しかし、現実はまったく逆である。国土防衛の必要性を痛感した旧軍の元軍人が集結し、その基礎をつくったのが自衛隊だといっても過言ではない。
拙著『撃墜王は生きている!』では、銃器や防弾板をはずした丸裸の機体でB29に体当たり攻撃を仕掛けて撃墜し、生還した陸軍第244飛行戦隊の小林照彦戦隊長の逸話を収録している。
小林氏は戦後、民間人となったが、朝鮮戦争さなかの昭和27年3月、日本の国土防衛を在日米軍に依存している状況を憂い、米極東空軍司令官宛てに「日本人空軍部隊創設請願書」なるものを提出した。そこにはこう書かれている。
◆ ◆ ◆ ◆
#### 課題一覧
1. ページから、「しかし、現実はまったく逆であ」から「戦隊長の逸話を収録している。」までを、両端の言葉も含めて一字も変えずに書き写してください。
2. 自衛隊の成り立ちについての文章を、最後の文の後から続けて書いてください。
この先の行は、上のページとは関係のない別の資料です。

#### 保存された行
◆ ◆ ◆ ◆
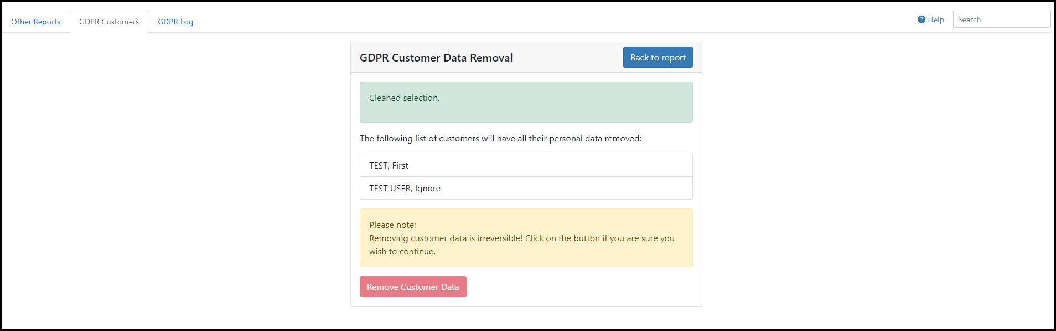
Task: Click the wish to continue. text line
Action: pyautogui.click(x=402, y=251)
◆ ◆ ◆ ◆
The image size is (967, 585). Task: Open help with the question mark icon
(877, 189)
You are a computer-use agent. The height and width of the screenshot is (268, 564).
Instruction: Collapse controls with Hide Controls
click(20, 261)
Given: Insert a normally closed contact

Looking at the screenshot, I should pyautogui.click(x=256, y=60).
◆ ◆ ◆ ◆
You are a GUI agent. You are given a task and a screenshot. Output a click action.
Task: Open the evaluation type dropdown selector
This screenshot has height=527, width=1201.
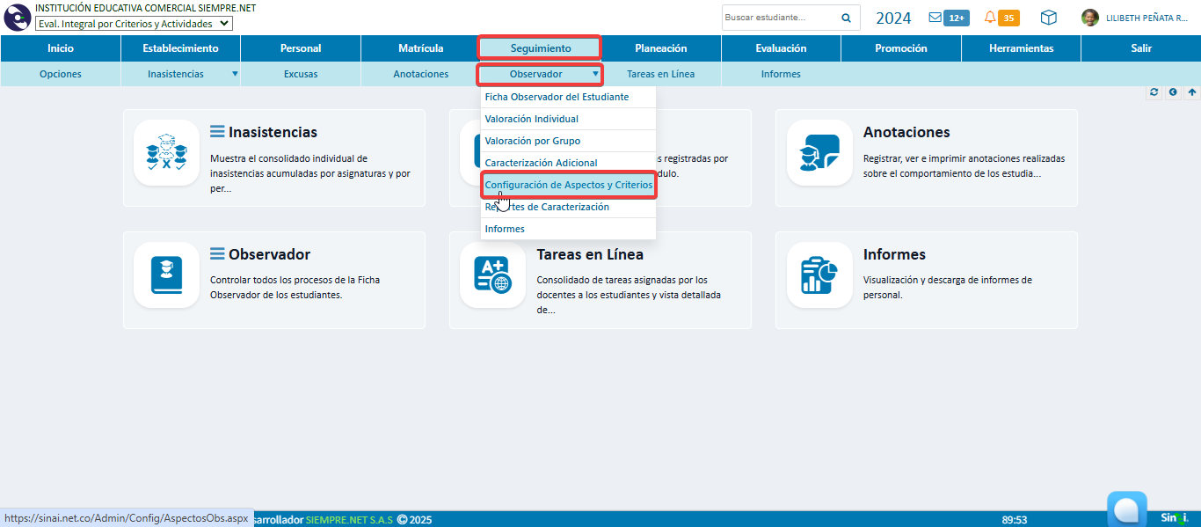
◆ ◆ ◆ ◆
#### 課題ごとの答え
1.
しかし、現実はまったく逆である。国土防衛の必要性を痛感した旧軍の元軍人が集結し、その基礎をつくったのが自衛隊だといっても過言ではない。
拙著『撃墜王は生きている!』では、銃器や防弾板をはずした丸裸の機体でB29に体当たり攻撃を仕掛けて撃墜し、生還した陸軍第244飛行戦隊の小林照彦戦隊長の逸話を収録している。

2.
「我々は現在の非常事態に直面して、我が国の国防を貴軍(米軍)にのみ依存して、安閑たり得ないのであります。(中略)斯くて我々は、自ら進んで、貴空軍と協同して、これが防衛の一翼を担わんものと熱望する次第であります」
これはまさに、航空自衛隊の創設主旨とも言える。
旧軍出身者のなかには、小林氏と同じ思いをもつ元軍人が多数いた。実は、小林氏も含め、本書で“撃墜王”として紹介した元戦闘機パイロットの多くが、戦後に航空自衛隊に入隊している。